Data to examine START

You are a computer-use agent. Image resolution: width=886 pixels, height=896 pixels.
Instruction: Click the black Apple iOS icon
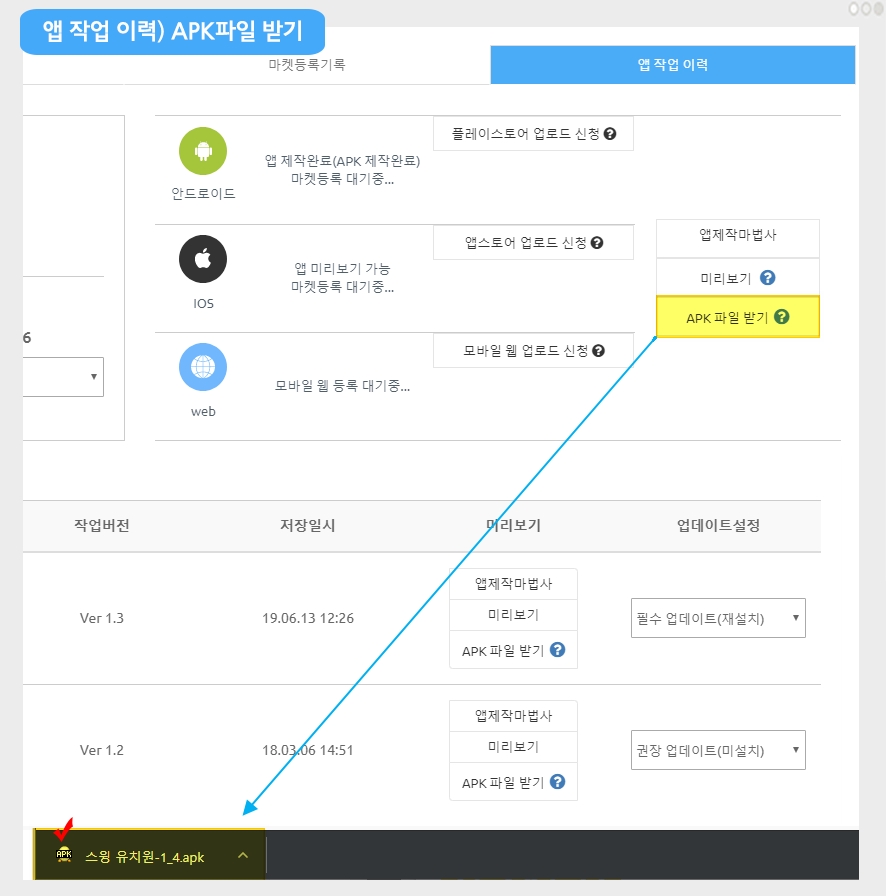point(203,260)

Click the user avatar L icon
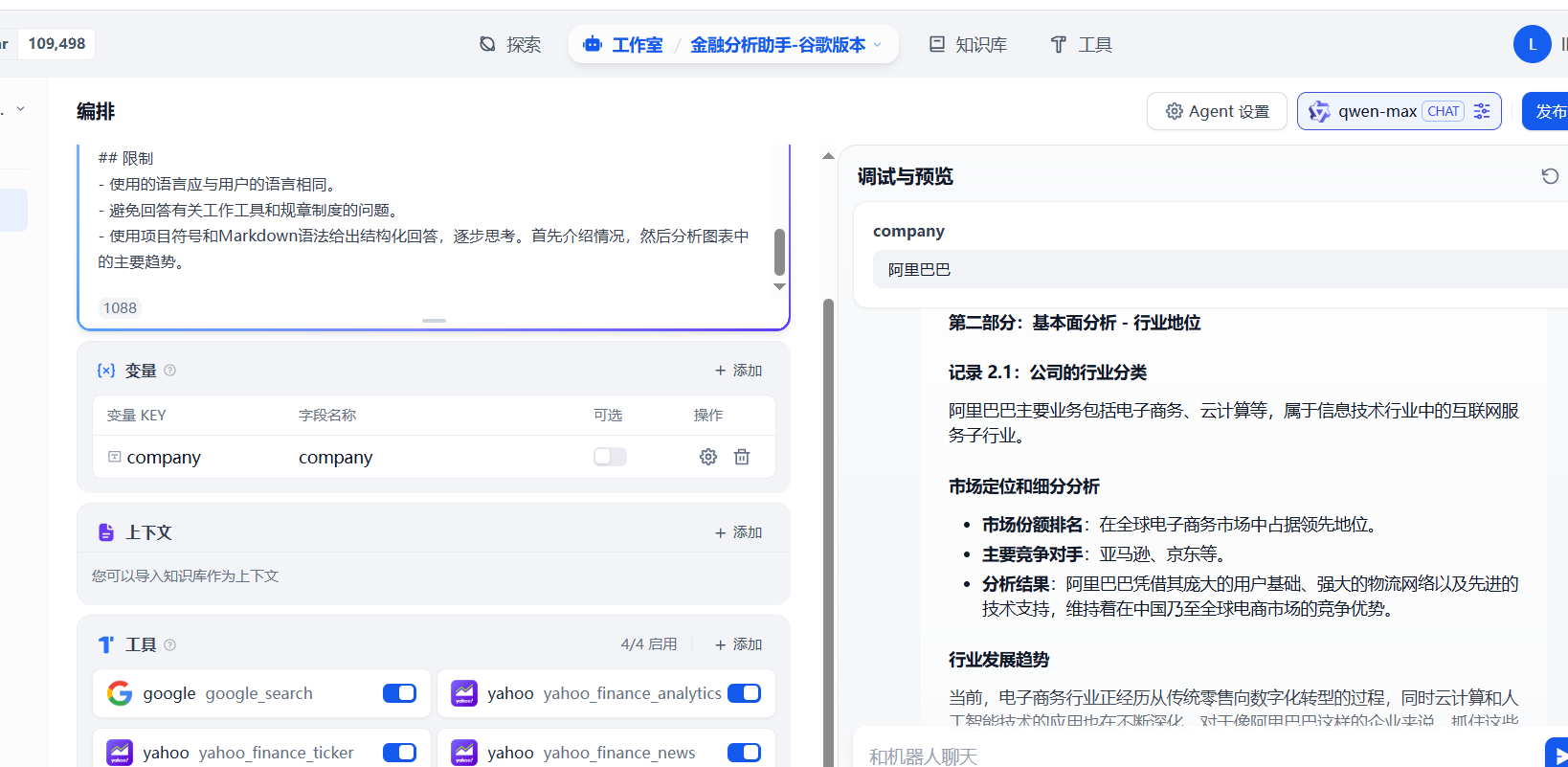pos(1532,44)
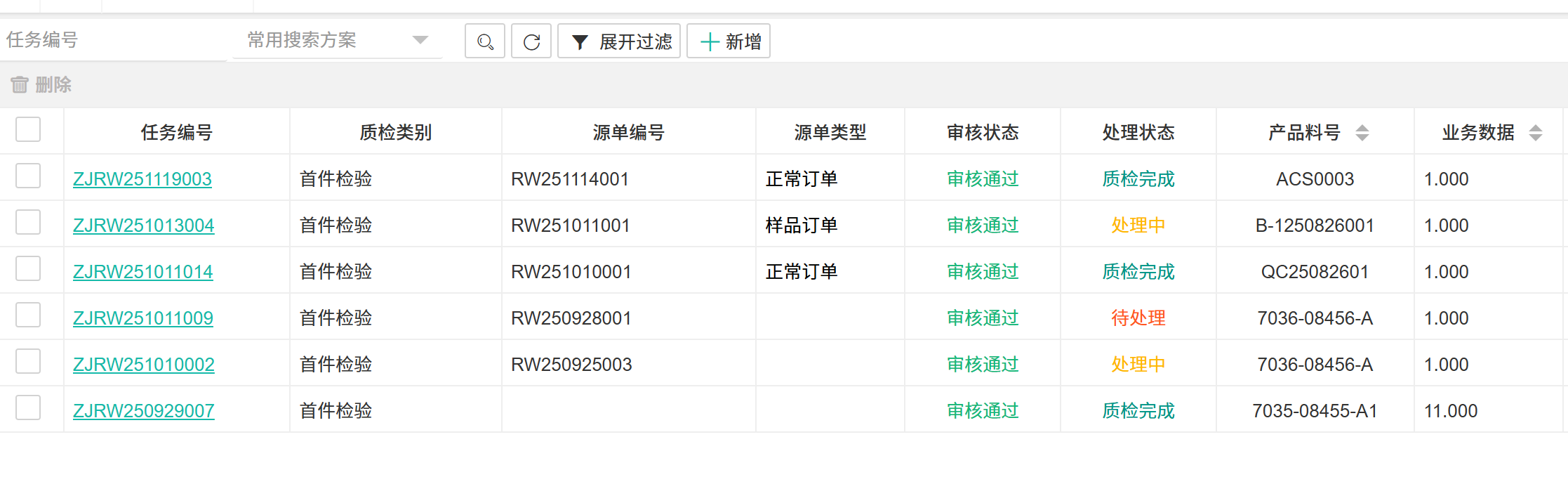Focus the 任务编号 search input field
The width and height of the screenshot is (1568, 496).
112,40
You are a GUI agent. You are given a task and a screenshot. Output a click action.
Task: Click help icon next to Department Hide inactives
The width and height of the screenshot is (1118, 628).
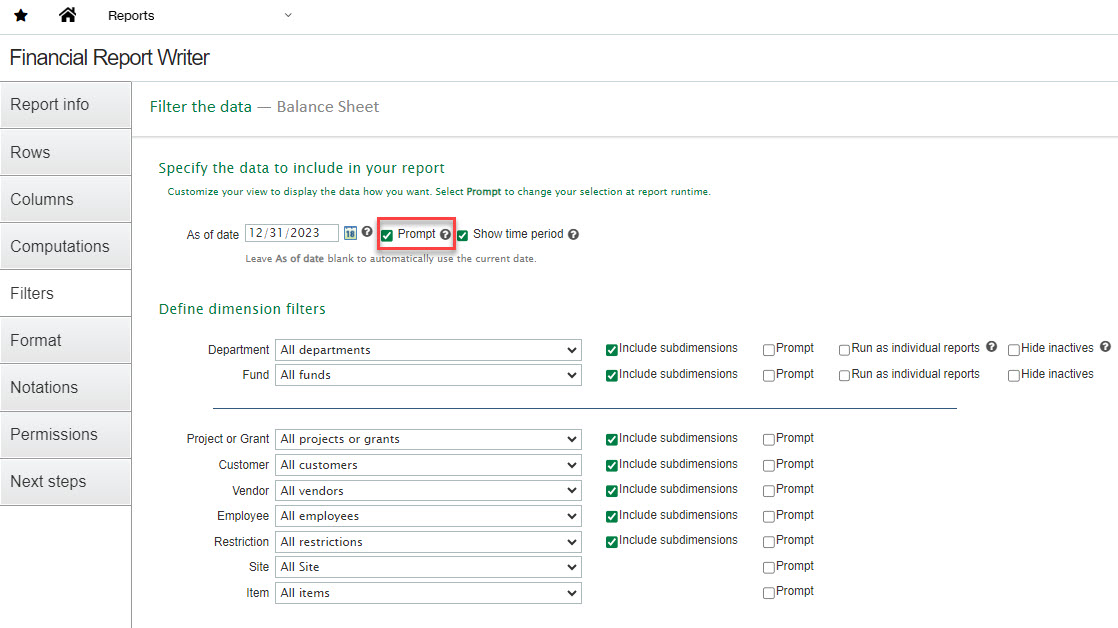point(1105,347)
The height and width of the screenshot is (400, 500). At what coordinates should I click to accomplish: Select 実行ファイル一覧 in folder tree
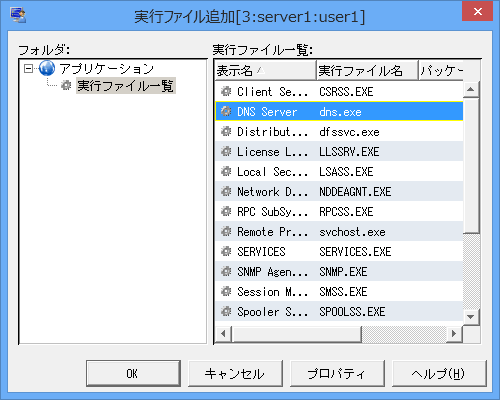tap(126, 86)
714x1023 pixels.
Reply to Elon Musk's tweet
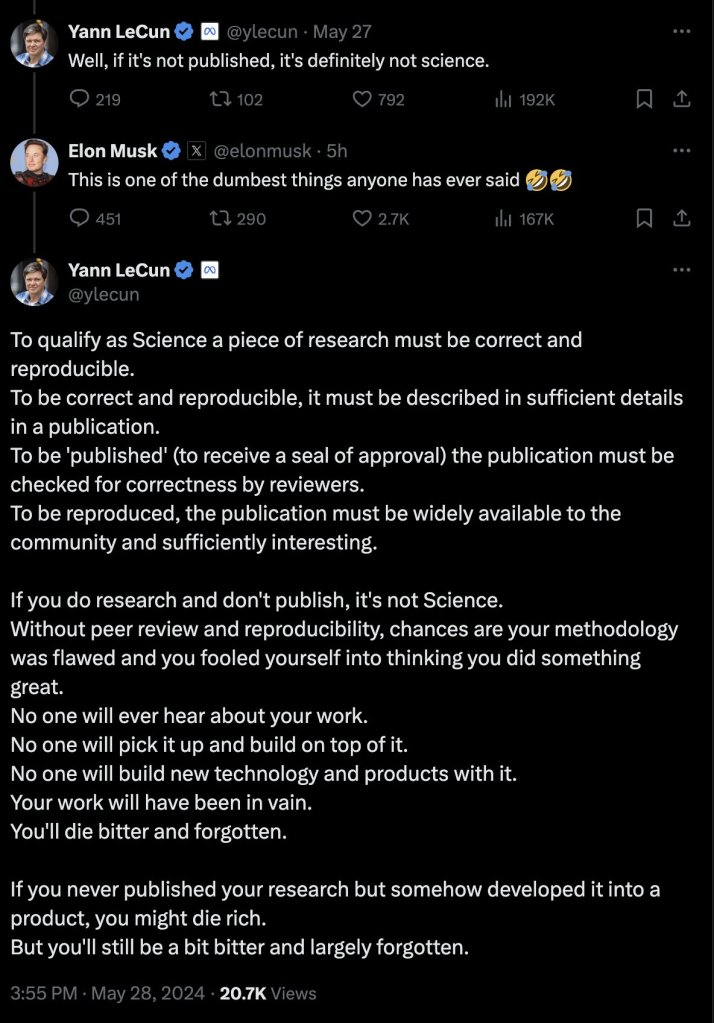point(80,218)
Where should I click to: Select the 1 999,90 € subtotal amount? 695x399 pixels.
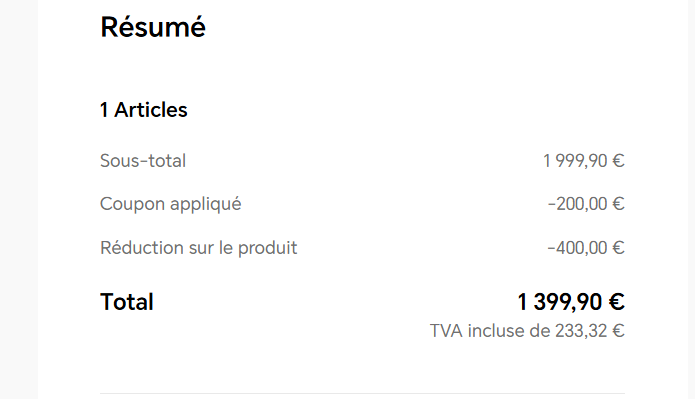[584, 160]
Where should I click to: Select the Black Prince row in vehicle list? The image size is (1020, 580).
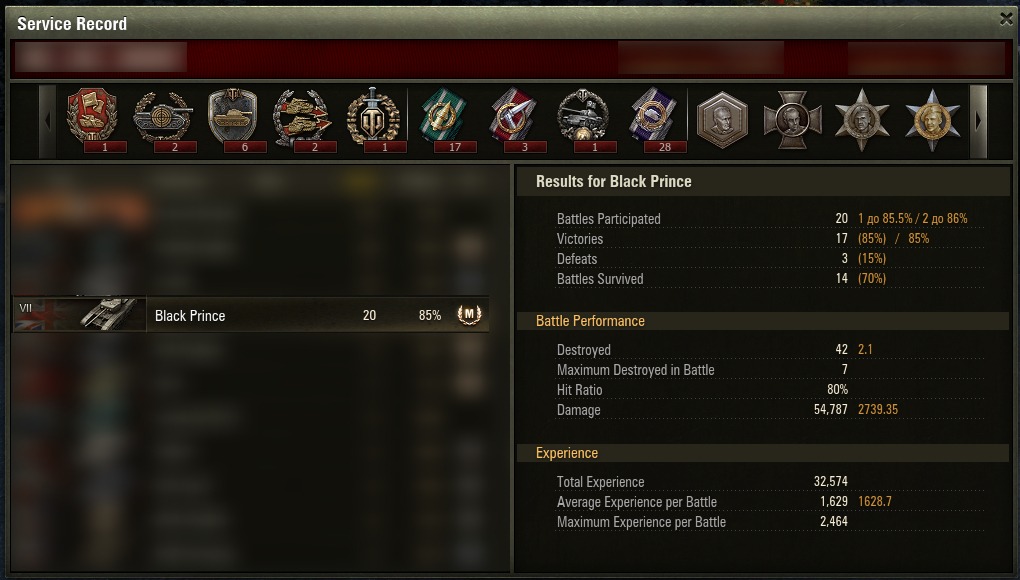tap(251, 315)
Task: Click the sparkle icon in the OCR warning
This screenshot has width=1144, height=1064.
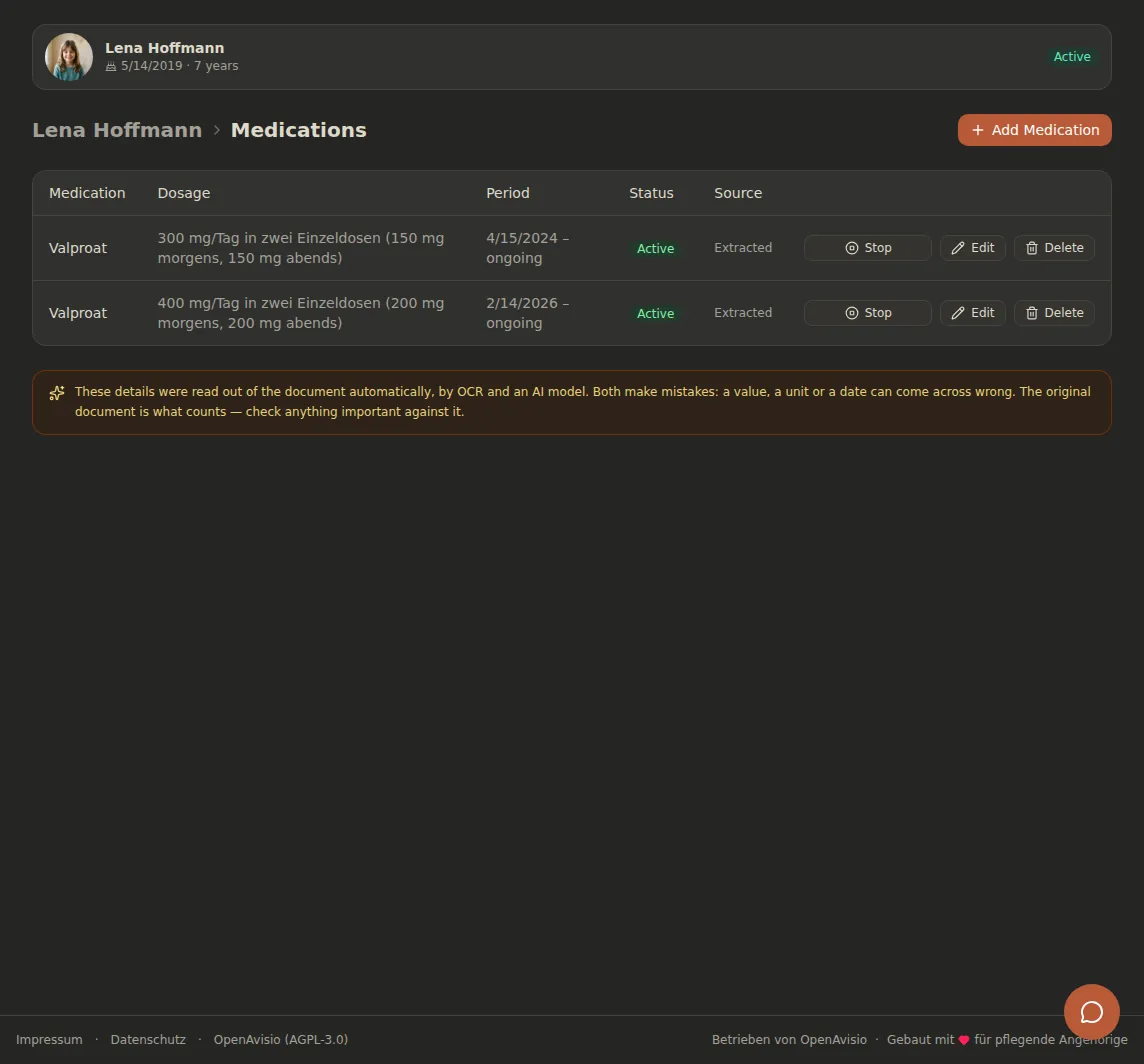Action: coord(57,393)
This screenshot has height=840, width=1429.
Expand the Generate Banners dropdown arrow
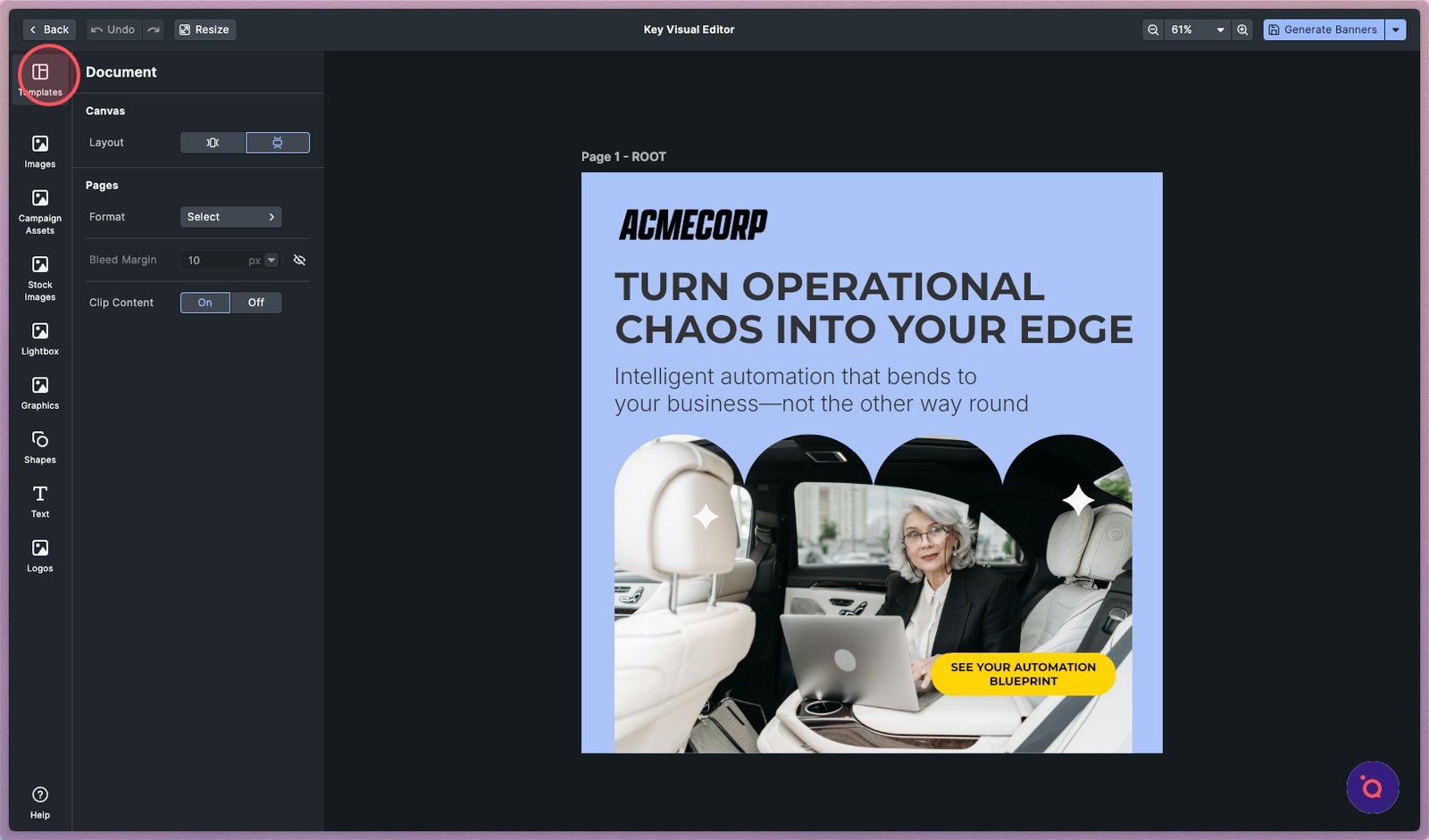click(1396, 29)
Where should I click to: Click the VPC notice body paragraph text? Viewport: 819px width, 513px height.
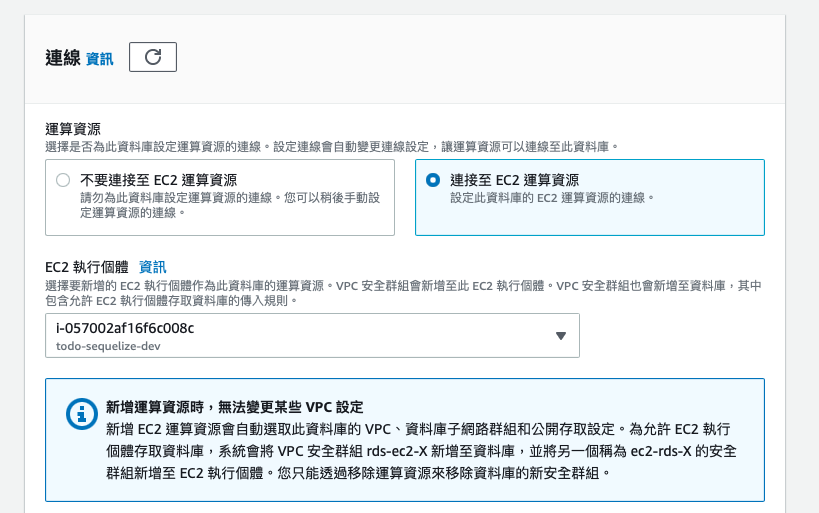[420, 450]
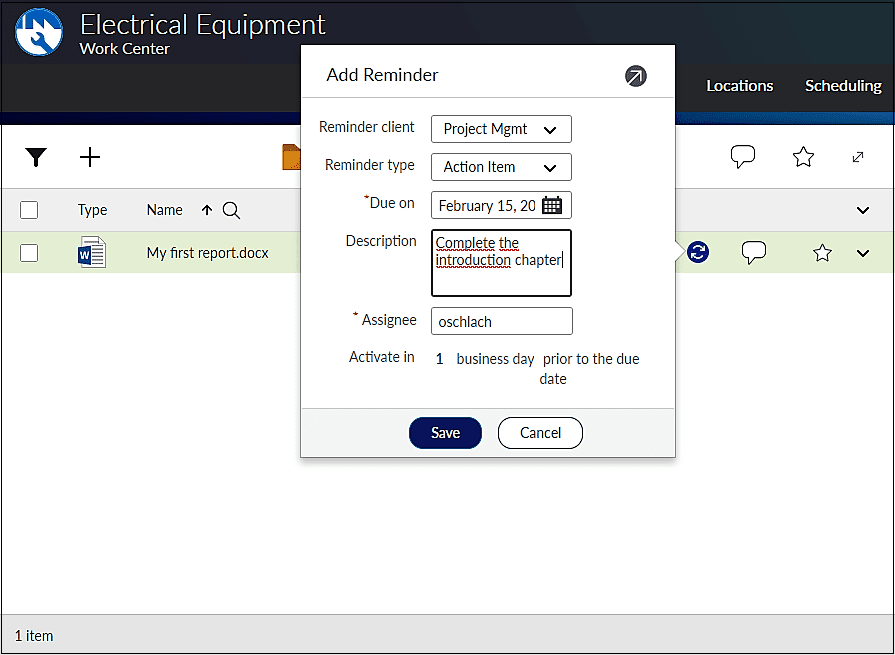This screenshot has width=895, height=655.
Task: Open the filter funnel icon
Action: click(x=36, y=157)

Data to examine END

◆ **Exercise goal**
Return the records above in their entirety, word for word, with the pictures removed.

◆ **Task response**
You are a computer-use agent. Image resolution: width=886 pixels, height=896 pixels.
Instruction: Click the black Apple iOS icon
point(203,260)

Click the user avatar L icon
pos(1532,44)
Focus the 任务编号 search input field
The width and height of the screenshot is (1568, 496).
112,40
You are a GUI agent. You are given a task and a screenshot. Output a click action.
Task: Click help icon next to Department Hide inactives
The width and height of the screenshot is (1118, 628).
point(1105,347)
The height and width of the screenshot is (400, 500). At what coordinates should I click to accomplish: Select 実行ファイル一覧 in folder tree
tap(126, 86)
714x1023 pixels.
Reply to Elon Musk's tweet
point(80,218)
Where should I click to: Select the 1 999,90 € subtotal amount? 695x399 pixels.
[584, 160]
Where should I click to: Select the Black Prince row in vehicle list? The image size is (1020, 580).
tap(251, 315)
Task: Click the sparkle icon in the OCR warning
This screenshot has width=1144, height=1064.
Action: coord(57,393)
This screenshot has height=840, width=1429.
Expand the Generate Banners dropdown arrow
click(1396, 29)
Where should I click to: Click the VPC notice body paragraph text? Viewport: 819px width, 513px height.
[420, 450]
This screenshot has width=895, height=655.
Task: Open the filter funnel icon
Action: click(x=36, y=157)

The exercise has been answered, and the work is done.